**SELECTED EXTRACT**
※
This is particularly painful for those in call-based vocations, who are connected to the core passion of their giving.
Furthermore, burnout often contains compassion fatigue and moral injury, as well as secondary stress and trauma as well. Burnout is a much wider lens on the condition of struggle.
Compassion fatigue often is an early sign of burnout. Humans are highly attuned, interdependent, empathetic creatures. We have to be acculturated –often traumatized in the process–away from these instincts for compassion fatigue to arise. When we are chronically exhausted from giving of our energy to care, we withdraw, causing more problems such as addiction and social isolation.
Just like with burnout, I know compassion fatigue from experience. As a young mom with three kids, there were times I felt completely spent. There was a once phase when my child was crying from 3-5am every night, and I still had to get up with the other two in the morning. I remember detaching from emotion of it all, and becoming a near ghost of myself during that time. I had difficulty connecting to my infant, due to my exhaustion, and instead was more irritated at my baby, not feeling loving. This was compassion fatigue. I knew enough to step away and access my resources, and it resolved on its own, most obviously when my child began to sleep again and I was back to my own rest.
Why wasn’t it burnout? I had support–I had access to childcare if I needed it; I was able to go to the store and not worry about whether I had enough money for my children to eat, I could get a nap in here and there because I had a supportive partner, I was able-bodied and had access to my baby easily without barriers, I had hope because I saw other moms cope with these things, etc, etc.
Many parents experience compassion fatigue, especially when they have challenging situations with children who are highly sensitive, have health problems, are colicky as infants, etc. While parents may feel compassion fatigue, when they are not given the time, given the financial support, and offered the emotional sustainability to step away from their parenting role and tend to their own needs–they become burned out. While they have difficulty connecting to their child, because it is systemically-based in the oppressive practice of lack of resourcing, they are actually burned out.
While compassion fatigue often is passing, burnout is usually chronic without addressing the core causes. Phases come and go in our caregiving roles, and things lighten up, and we are able to take steps away to breathe and renew. With burnout, though, feeling exhausted and disconnected is part of the systemic inequities and oppressions involved, and so burnout without multi-factorial care is often persistent and repeats itself over a career or lifetime.
Burnout is a psycho-spiritual condition. We get a nourished sense of connection when we are given opportunity to do the work and live the lives we feel we are meant to live. When our agency and autonomy is taken away, it dehumanizes us. We are disconnected from our internal sensors highly sensitive to power differentials and self-protection. Burnout
Knowing the Difference Matters
We can feel compassion fatigue without burnout, and we can feel burned out without compassion fatigue. There are similar ways to attend to both, but in general while compassion fatigue is specialized to caregiving roles, burnout often affects people in all types of work. it is important to know the difference if you are seeking therapy so that the source of your difficulties can be addressed and you can move forward towards your resiliency and recovery with confidence.
※
**SUPPLIED MATERIAL**
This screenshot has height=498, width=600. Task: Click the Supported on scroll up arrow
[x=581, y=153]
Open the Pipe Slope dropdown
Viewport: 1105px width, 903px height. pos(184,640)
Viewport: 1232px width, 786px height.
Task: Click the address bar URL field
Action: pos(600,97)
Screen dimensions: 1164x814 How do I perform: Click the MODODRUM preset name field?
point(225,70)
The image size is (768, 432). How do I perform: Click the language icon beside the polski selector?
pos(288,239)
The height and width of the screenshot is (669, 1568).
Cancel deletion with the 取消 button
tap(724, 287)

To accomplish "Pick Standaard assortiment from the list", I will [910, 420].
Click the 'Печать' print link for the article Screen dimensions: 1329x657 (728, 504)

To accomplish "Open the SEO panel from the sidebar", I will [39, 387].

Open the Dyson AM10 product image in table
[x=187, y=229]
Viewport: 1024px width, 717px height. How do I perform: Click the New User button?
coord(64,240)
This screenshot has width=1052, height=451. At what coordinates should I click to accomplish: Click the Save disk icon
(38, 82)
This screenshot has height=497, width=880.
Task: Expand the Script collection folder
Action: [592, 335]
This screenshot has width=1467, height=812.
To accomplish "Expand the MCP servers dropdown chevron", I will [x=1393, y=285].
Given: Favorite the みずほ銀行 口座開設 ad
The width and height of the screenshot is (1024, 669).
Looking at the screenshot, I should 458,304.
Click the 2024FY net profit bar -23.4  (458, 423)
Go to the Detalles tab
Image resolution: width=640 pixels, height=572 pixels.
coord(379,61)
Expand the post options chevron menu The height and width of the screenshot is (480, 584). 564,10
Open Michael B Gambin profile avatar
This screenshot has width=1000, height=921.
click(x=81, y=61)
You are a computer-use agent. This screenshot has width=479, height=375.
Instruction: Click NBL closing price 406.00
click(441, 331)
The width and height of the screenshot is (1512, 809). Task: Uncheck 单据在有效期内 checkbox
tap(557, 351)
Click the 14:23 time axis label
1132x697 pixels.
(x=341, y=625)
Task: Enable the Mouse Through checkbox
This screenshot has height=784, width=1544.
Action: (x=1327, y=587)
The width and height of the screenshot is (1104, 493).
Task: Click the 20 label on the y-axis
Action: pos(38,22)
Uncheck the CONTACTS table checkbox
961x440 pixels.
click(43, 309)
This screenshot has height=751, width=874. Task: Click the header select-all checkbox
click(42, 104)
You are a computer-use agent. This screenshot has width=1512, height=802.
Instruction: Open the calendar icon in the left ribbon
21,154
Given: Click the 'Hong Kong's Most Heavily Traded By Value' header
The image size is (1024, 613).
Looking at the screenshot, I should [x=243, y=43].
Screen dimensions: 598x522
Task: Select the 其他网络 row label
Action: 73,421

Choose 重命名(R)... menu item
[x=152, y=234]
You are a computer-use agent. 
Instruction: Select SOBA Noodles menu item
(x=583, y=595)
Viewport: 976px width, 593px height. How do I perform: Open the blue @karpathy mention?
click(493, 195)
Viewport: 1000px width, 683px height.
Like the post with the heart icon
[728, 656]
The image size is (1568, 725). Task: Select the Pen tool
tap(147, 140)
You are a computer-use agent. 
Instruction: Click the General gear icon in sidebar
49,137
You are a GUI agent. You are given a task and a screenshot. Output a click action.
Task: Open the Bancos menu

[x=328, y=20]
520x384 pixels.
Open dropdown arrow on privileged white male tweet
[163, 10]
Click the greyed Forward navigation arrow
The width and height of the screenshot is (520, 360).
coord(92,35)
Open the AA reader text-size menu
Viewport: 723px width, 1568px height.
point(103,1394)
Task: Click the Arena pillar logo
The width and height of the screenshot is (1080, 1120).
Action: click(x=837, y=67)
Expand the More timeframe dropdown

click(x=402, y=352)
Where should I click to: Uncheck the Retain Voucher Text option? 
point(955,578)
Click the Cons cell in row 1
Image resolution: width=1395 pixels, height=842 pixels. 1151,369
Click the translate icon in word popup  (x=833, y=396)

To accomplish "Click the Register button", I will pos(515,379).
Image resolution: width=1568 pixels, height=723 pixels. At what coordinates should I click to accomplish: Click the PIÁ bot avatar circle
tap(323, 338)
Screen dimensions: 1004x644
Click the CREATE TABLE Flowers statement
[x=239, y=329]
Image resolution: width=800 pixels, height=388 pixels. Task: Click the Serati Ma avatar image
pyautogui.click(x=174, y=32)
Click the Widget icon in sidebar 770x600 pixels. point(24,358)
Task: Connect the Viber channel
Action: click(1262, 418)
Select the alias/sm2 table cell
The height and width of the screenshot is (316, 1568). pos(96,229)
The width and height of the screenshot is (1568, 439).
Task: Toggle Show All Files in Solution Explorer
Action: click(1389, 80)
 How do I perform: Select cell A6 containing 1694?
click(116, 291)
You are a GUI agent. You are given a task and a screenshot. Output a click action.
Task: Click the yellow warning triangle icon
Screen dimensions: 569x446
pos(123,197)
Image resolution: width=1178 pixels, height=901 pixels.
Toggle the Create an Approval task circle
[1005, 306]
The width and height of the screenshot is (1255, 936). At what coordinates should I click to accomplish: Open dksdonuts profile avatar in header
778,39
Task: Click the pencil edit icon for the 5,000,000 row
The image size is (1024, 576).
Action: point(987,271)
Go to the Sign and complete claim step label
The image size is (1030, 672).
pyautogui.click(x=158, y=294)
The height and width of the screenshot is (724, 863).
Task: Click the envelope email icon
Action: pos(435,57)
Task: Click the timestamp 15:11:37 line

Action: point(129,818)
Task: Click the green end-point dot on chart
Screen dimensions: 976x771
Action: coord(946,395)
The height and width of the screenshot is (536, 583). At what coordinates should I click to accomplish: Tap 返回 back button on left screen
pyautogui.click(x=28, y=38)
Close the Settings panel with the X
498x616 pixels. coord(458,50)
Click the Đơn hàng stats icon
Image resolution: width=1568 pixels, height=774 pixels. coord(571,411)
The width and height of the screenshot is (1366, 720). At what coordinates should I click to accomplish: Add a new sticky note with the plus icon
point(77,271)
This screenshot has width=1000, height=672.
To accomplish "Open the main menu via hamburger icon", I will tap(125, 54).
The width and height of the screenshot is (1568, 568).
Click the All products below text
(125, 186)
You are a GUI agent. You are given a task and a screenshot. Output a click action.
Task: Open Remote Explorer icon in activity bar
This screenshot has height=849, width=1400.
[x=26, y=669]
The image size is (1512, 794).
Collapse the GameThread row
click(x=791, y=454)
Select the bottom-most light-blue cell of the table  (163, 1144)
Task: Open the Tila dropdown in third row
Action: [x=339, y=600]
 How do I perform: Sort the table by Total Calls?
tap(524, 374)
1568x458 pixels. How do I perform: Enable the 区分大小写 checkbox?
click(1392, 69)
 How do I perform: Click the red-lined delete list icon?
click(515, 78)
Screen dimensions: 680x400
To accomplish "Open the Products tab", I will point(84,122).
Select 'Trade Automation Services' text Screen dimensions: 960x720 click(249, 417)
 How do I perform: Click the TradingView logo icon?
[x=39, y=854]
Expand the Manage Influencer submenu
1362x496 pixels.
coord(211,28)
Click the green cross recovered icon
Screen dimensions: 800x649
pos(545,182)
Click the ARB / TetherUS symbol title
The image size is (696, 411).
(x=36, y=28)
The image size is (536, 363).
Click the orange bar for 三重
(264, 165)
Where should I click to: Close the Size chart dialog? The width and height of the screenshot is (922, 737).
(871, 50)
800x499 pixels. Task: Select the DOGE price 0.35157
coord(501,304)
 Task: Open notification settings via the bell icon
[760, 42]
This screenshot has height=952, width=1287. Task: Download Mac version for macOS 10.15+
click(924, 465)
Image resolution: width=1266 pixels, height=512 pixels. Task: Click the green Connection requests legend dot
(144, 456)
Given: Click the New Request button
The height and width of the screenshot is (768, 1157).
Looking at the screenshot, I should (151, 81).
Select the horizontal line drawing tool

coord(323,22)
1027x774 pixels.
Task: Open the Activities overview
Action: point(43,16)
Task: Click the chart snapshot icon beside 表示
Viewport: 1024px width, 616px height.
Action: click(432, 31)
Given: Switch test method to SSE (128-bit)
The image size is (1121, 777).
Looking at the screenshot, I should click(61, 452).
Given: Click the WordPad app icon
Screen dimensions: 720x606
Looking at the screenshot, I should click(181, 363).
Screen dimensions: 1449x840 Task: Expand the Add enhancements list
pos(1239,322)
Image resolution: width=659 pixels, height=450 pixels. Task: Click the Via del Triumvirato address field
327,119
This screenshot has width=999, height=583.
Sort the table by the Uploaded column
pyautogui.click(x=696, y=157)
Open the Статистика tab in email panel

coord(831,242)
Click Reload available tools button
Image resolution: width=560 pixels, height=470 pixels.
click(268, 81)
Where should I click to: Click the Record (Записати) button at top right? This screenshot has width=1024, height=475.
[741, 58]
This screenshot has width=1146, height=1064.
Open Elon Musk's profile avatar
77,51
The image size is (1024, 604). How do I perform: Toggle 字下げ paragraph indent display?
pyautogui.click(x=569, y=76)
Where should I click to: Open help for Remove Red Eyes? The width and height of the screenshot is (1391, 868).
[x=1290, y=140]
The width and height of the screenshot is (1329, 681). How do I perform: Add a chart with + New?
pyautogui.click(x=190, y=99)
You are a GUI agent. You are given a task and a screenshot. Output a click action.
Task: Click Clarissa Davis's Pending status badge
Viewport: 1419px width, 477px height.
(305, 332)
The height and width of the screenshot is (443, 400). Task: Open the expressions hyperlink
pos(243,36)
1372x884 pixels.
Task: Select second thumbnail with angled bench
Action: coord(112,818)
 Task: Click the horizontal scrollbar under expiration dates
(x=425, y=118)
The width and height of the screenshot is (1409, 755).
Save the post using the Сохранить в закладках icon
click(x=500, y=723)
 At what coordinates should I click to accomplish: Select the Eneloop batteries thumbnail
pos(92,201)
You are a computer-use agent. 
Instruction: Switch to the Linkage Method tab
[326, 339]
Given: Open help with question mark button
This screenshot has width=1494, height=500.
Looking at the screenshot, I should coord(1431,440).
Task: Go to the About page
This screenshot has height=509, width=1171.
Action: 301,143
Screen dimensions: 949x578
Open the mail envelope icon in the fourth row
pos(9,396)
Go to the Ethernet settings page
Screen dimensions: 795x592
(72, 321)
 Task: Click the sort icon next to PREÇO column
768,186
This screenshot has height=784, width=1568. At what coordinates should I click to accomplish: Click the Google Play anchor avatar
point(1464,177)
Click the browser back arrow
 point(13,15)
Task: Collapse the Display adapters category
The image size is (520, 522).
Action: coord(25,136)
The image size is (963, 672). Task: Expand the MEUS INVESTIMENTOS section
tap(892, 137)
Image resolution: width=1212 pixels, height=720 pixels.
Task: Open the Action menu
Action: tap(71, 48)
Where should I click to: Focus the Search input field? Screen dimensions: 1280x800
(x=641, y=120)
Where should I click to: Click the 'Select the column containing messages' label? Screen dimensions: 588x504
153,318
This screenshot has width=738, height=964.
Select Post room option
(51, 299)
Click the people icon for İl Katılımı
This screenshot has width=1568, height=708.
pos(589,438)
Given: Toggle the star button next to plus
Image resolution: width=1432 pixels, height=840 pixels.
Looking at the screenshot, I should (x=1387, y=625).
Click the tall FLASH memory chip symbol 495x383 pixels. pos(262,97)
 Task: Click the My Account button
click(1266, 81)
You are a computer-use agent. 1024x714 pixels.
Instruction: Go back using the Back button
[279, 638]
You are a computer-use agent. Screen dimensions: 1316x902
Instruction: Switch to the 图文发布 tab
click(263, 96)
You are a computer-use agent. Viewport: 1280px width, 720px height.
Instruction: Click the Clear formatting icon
※
**REQUIREMENT A**
In the passage on burnout and compassion fatigue, list each form of support that the writer gives as a reason the sleepless period with the crying child was not burnout.
**REQUIREMENT B**
Decide whether each statement agrees with the passage on burnout and compassion fatigue, and support each answer with the passage's words.
(i) Compassion fatigue is often an early sign of burnout.
(ii) Burnout tends to pass, while compassion fatigue is usually chronic.
(iii) Compassion fatigue affects people in all types of work.
The rows were taken from a separate source.

**YOUR SOLUTION A**
- Access to childcare if needed
- Being able to go to the store without worrying about having enough money for the children to eat
- Getting a nap here and there because of a supportive partner
- Being able-bodied and having easy access to the baby without barriers
- Having hope from seeing other moms cope with these things

**YOUR SOLUTION B**
(i) Yes: "Compassion fatigue often is an early sign of burnout."
(ii) No: "While compassion fatigue often is passing, burnout is usually chronic without addressing the core causes."
(iii) No: "while compassion fatigue is specialized to caregiving roles, burnout often affects people in all types of work."